Study involves detection of small duplications and point mutations in the FLT3 gene, implicated in the pathogenesis of acute myeloid leukemia and is the target of several investigational drugs.
Transgenomic reports that its Wave System will be cited in several presentations at the American Society of Hematology (ASH) annual meeting this month (December 2003) in San Diego, Calif.
Two of these presentations involve the analysis of genes that have been implicated in the pathogenesis of leukemia and identified as targets for therapeutic intervention.
A research team led by Giovanni Martinelli has used Transgenomic's Wave System in two leukemia-related studies.
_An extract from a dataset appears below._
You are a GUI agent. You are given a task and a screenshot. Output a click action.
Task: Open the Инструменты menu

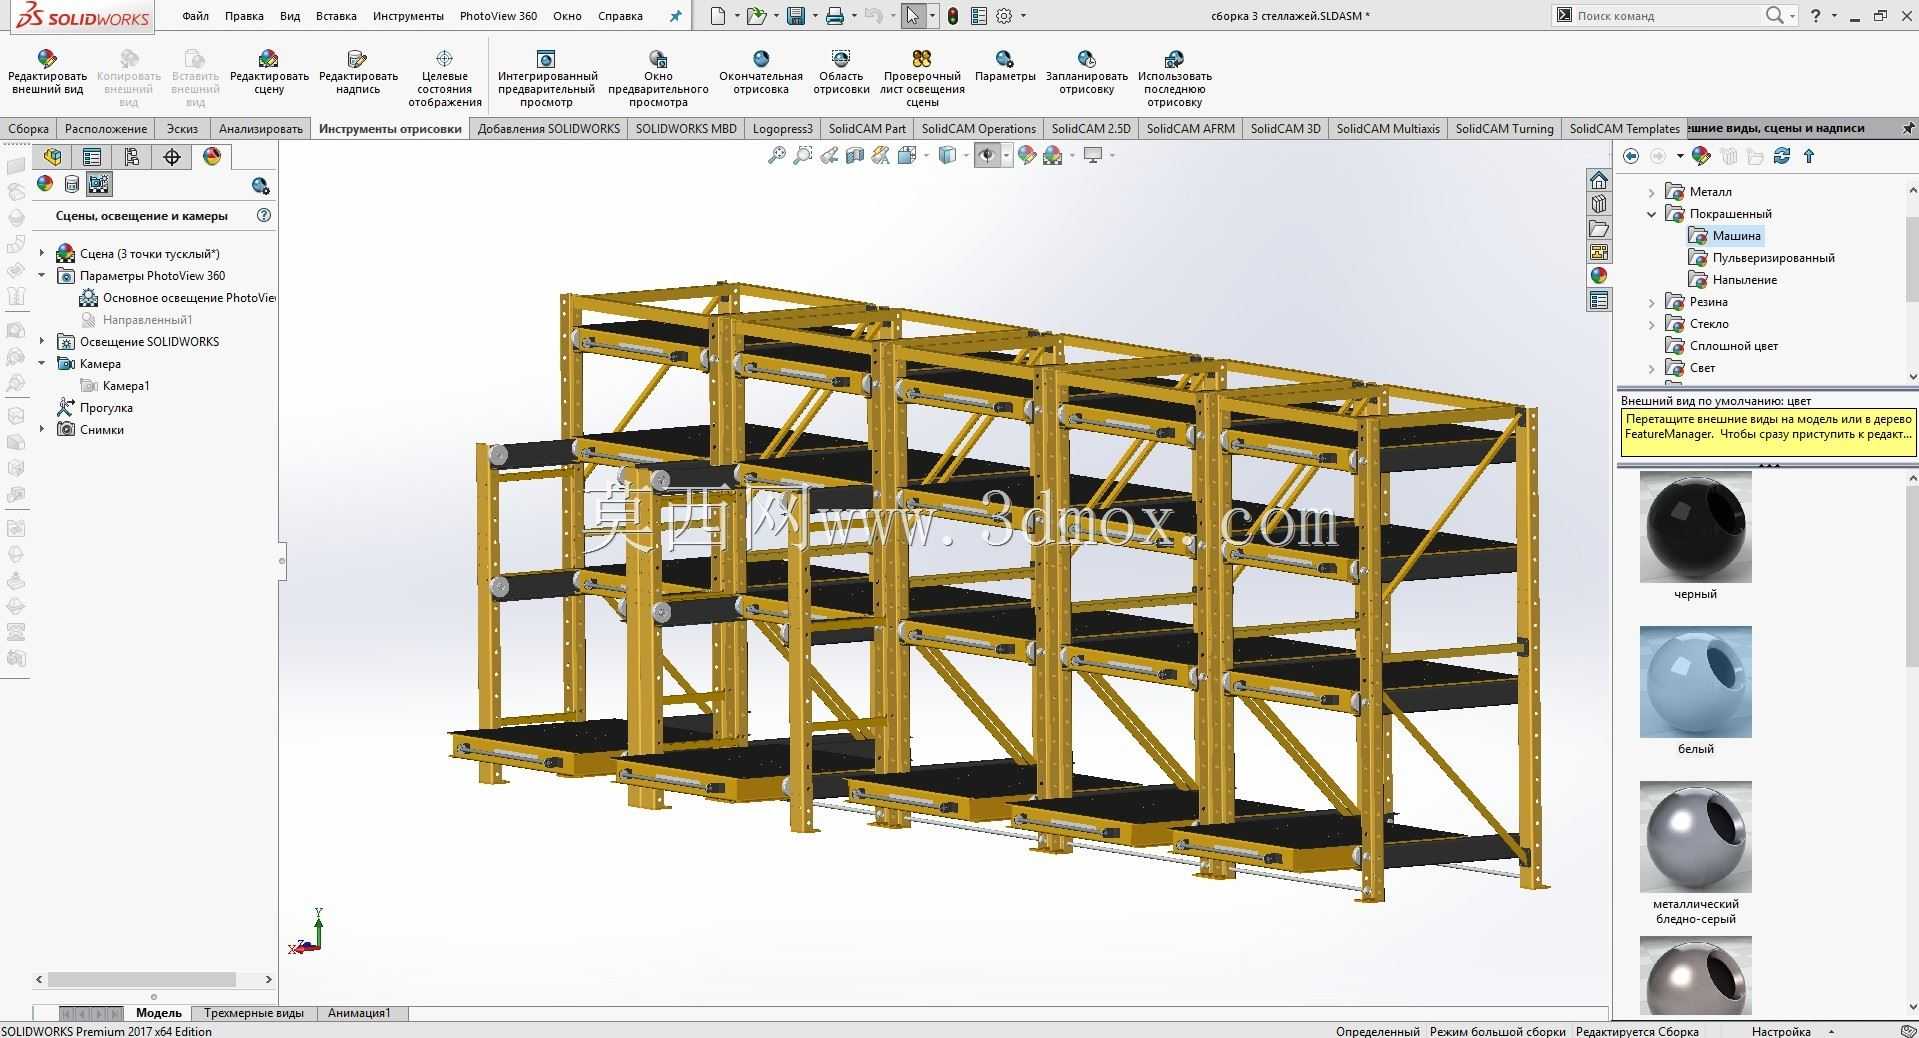(x=408, y=16)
The first describes detection of mutations in the BCR-ABL gene that are potentially associated with resistance to therapy with the novel tyrosine kinase inhibitor imatinib in chronic myeloid leukemia patients.
The other study involves detection of small duplications and point mutations in the FLT3 gene, which has been implicated in the pathogenesis of acute myeloid leukemia and is the target of several investigational drugs.
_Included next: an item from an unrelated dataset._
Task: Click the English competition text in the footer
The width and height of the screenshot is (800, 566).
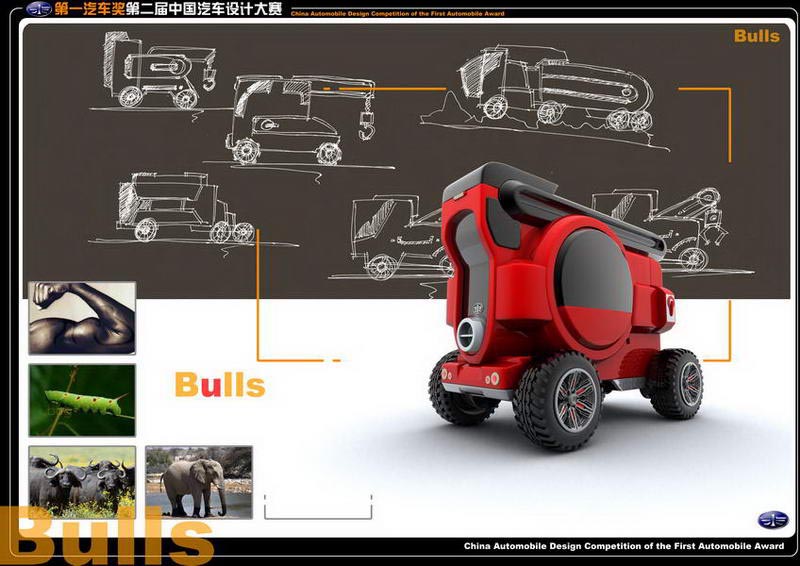Action: pyautogui.click(x=622, y=547)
The group's work on the FLT3 gene has also resulted in two recent publications in the October issues of Clinical Chemistry and The Lancet Oncology.
Martinelli commented on the significance of this body of work and the role of the Wave System.
"Several FLT3 inhibitors are under investigation for treatment of acute myelogenous leukemia".
"These drug candidates have varying degrees of effectiveness against leukemic cells with different FLT3 abnormalities, making thorough analysis of the FLT3 gene in patient populations critical." Martinelli continued: "The traditional approach of screening for FLT3 alterations involves PCR amplifications and gel electrophoresis".
"This approach is cumbersome, and more importantly, fails to detect very small internal tandem duplications as well as point mutations".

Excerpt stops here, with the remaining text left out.